--- start PAGE EXCERPT ---

I decided, in the last few days of this year, to look back over what I had written and pick out a post or two per month which had a lot of meaning for me.
Well, I tried to keep it to one or two posts per month, but, well–it just didn’t work out that way. I guess I just had too much to say.
In the case of these posts from the past year at Tigers & Strawberries, these are the essays and articles which have meant the most to me, and which I hope have meant something to other folks as well. These are the posts that have stayed with me and made me think, both as I was writing them and as I read and answered the responses to them over the year. I hope that they are as informative and interesting now as they were when I wrote them initially.
January: I kicked off 2007 with a recipe for Pomegranate Cheesecake, but quickly delved into the intricacies of Chinese cookery and culinary culture. Let’s Talk Woks was one of my more informative, useful posts on the subject of woks and Western stoves I have written. It was sparked by the questions a reader sent regarding flat bottomed woks, and I decided to make a post from it because the questions were such sensible, reasonable ones that I was certain that some other readers probably were wondering the same things, but just hadn’t gotten around to asking yet. I was also thrilled to write a review of Fuchsia Dunlop’s cookbook on Hunan cuisine: Revolutionary Chinese Cookbook and present a pair of recipes from the book: Peng’s Home-Style Bean Curd and Beef With Cumin.
February: This generally dreary month roars in with Staple Ingredients of the Chinese Pantry, a [pst which was, once again, inspired by a question from a reader. Again, it is the sort of question that any beginner dipping his or her toe into the culinary arts of China might ask, so I set forth to answer it publicly and thoroughly. I ended up listing fourteen basic ingredients which anyone who is interested in serious study of Chinese cuisine should have in their pantry, along with notes about each ingredient as well as my favorite brands of many of them. I also wrote a post, Let’s Talk About MSG, which caused a bit of a stir, with people discussing this often derided ingredient which is often found in the pantries of Asian cooks. Wok Wonderings continues my quest to answer questions about woks sent in by curious readers.
March: If I were to give 2007 a title, it would be “The Year of Panch Phoron,” because after discovering it in March, I have been using it and loving it ever since. The eponymous post, Panch Phoron, written in an imaginative, emotional style, describes my feelings regarding this essential spice mixture from Bengal. I have since discovered that any vegetable is improved greatly with the addition of panch phoron, even if the vegetable is cooked and presented quite simply. Another good post from March is My Favorite Chinese Cookbooks For Beginners, which is an annotated list of the handful of great cookbooks for beginners to Chinese cuisine. And speaking of Chinese cuisine, I also developed a delectable recipe for Vegan Dry Fried String Beans With Fresh Shiitake Mushrooms that I liked just as well as the pork and dried shrimp-seasoned traditional version.
April: April could have been called “The Month of Stir Fry” because there are a good solid handful of posts on the subject of how to stir fry successfully. Stir Frying Tofu Part I: Choose Your Tofu Wisely gives advice on how to find the best types and styles of tofu to stand up to the rigors of a hot wok and a fast wok shovel, while Ten Steps to Better Tofu From a Wok gets down to the exact techniques needed for making good tofu even greater in the wok. Another useful and important post on stir frying introduces my system which teaches how to invent your own stir fried dishes which taste as delicious as anything you will learn from a cookbook recipe: Creating Your Own Foolproof Chinese Stir Fry: Introducing Barbara’s Rules of Three. And, Morganna, Kat and I showed folks how to make their own kimchi from scratch at home in Up Close and Personal With Kimchi.

--- end PAGE EXCERPT ---

▶ **AIM A**: Display each line of the listing that contains the word "Click".
The listing that follows is unrelated to the year-in-review above.

--- start RECORD LIST ---

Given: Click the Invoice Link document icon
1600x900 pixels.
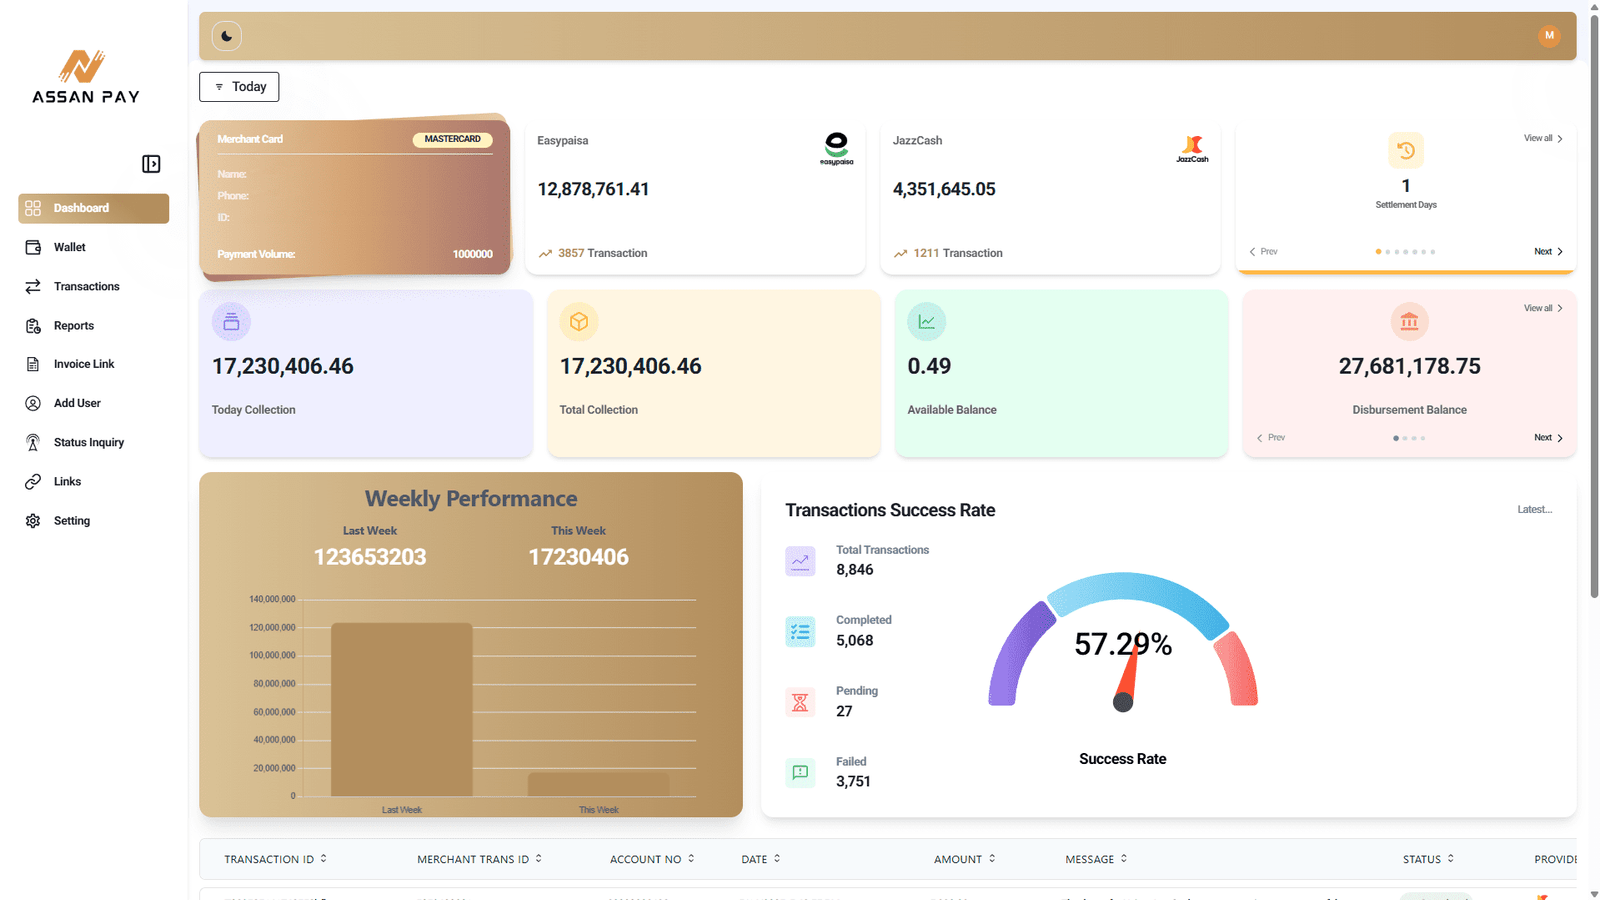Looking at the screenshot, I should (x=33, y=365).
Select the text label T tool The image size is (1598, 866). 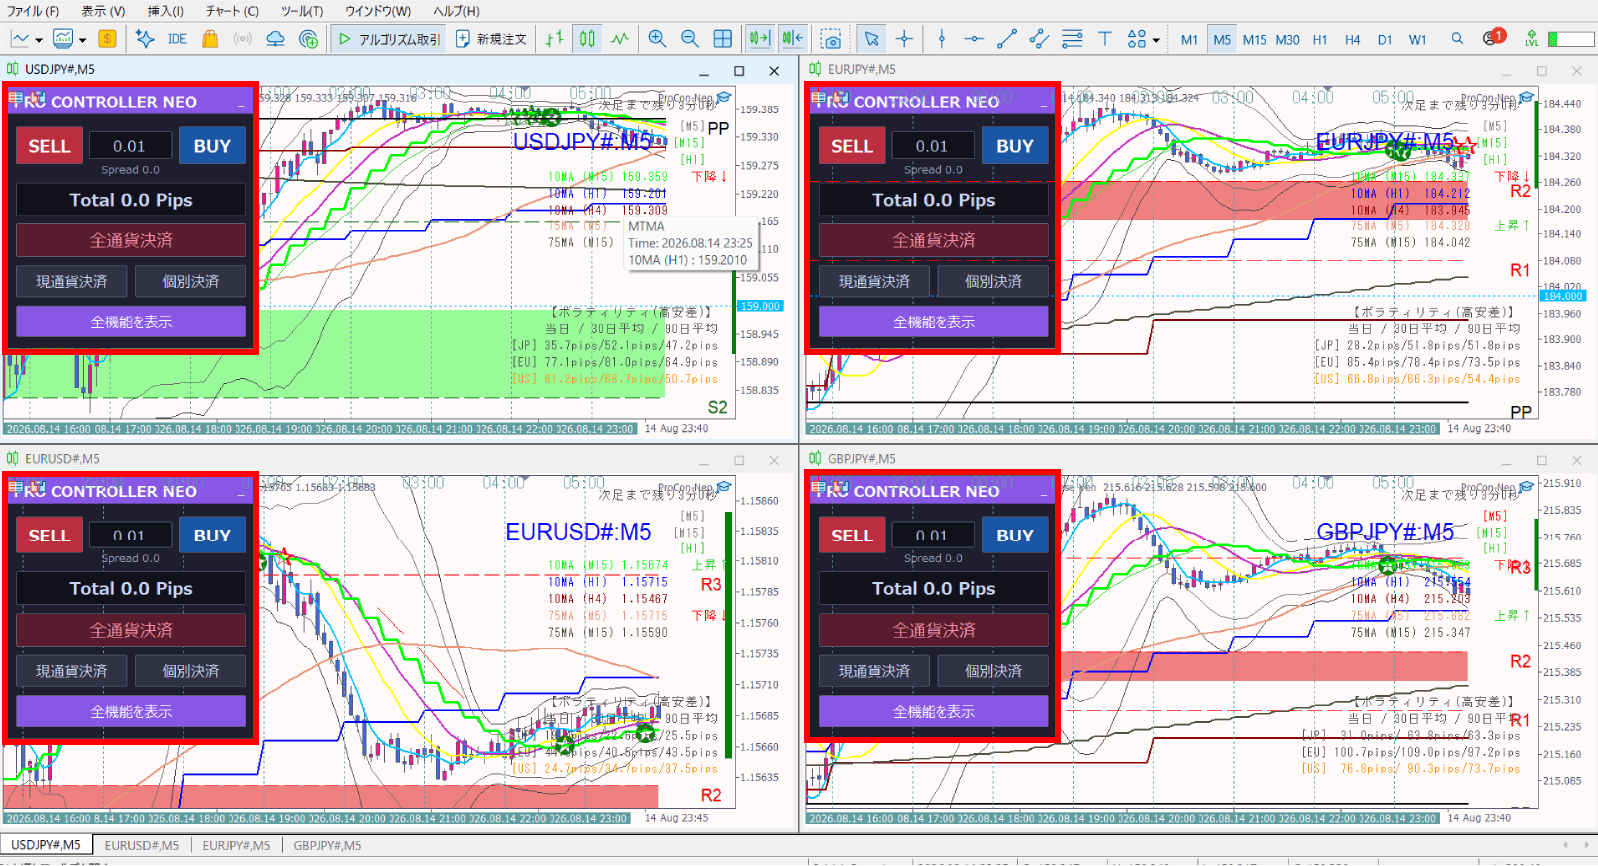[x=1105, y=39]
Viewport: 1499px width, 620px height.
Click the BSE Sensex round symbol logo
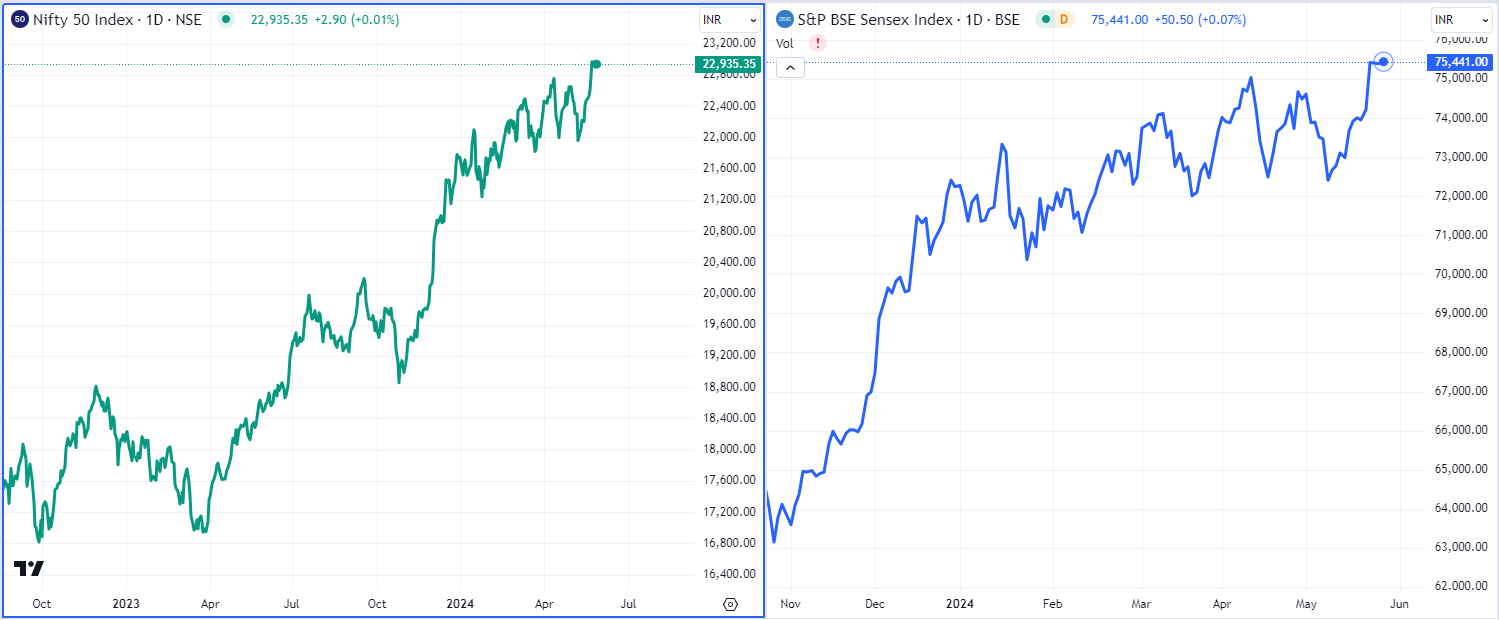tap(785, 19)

--- end RECORD LIST ---

▶ **AIM B**: According to the year-in-review, what title would the author give 2007?

▶ **TASK SOLUTION A**:
Given: Click the Invoice Link document icon
Click the BSE Sensex round symbol logo

▶ **TASK SOLUTION B**: "The Year of Panch Phoron"